第5章 巫女は夏の夜に舞う

5.1 綺麗だからつい

 お盆明け、週末の昼下がり。

 夏祭りを数時間後に控えた直前の県営運動公園は、普段では考えられない慌ただしさで満ち溢れている。絶えることなく行きかう流れを成すのは、出店の準備に忙しいあんちゃんに、ステージの準備に奔走するスタッフと、ほとんどが祭を運営する側の人間たちだ。

 その人波を時に遮り、時に避けながら、無愛想な少年――花泉蒼一がく。

 日に焼けた肌、どこにでも売ってそうな青いTシャツとオリーブドラブのカーゴパンツ、小物を収めたボディバッグと、その出で立ちは祭りの下働き同然。だが、デカい図体のくせにあたりをチラチラ見回しながら歩く様子からは、場馴れしていないのがまるわかりだ。
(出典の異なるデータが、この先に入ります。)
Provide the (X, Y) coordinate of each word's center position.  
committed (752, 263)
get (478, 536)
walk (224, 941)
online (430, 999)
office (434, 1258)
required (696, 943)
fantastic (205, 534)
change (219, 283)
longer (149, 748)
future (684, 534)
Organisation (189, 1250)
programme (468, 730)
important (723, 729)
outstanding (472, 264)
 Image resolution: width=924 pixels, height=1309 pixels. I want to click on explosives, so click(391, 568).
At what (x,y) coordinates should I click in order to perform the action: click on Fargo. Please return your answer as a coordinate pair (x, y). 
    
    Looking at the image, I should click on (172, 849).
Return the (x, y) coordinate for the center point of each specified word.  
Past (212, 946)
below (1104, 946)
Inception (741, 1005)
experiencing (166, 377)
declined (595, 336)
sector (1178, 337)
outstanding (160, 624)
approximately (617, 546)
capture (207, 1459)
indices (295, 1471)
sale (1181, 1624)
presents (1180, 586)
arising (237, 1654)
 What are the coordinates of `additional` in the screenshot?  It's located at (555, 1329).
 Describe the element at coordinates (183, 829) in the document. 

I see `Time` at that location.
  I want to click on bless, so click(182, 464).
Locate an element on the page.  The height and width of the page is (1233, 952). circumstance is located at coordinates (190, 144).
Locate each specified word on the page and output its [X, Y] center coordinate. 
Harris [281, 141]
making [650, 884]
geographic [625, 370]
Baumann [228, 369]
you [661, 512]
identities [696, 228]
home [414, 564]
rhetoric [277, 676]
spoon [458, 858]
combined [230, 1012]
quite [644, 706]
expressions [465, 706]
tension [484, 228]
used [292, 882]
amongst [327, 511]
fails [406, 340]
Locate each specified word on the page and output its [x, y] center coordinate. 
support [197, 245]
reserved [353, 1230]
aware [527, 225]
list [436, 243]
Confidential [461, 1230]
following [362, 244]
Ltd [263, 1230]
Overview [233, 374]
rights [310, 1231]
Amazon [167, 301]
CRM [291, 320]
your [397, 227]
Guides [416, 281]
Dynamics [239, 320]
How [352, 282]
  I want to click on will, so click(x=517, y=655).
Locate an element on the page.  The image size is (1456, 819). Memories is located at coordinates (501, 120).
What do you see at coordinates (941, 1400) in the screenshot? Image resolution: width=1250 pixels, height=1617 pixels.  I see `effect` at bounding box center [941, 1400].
 スマートフォン片手の彼が足をむけたのは、公園内の合宿所だ。普段は指導者の研修や選手の宿泊に使われている施設が、祭りのときはステージ出演者の控室に変わる。廊下ですれ違う連中といえば、法被にねじりはちまきといった伝統的な装いに、地元のよさこいサークル、どんな演目を繰り出すか想像し難いコスプレ集団と、百花繚乱よりは混沌といったほうが適切だ。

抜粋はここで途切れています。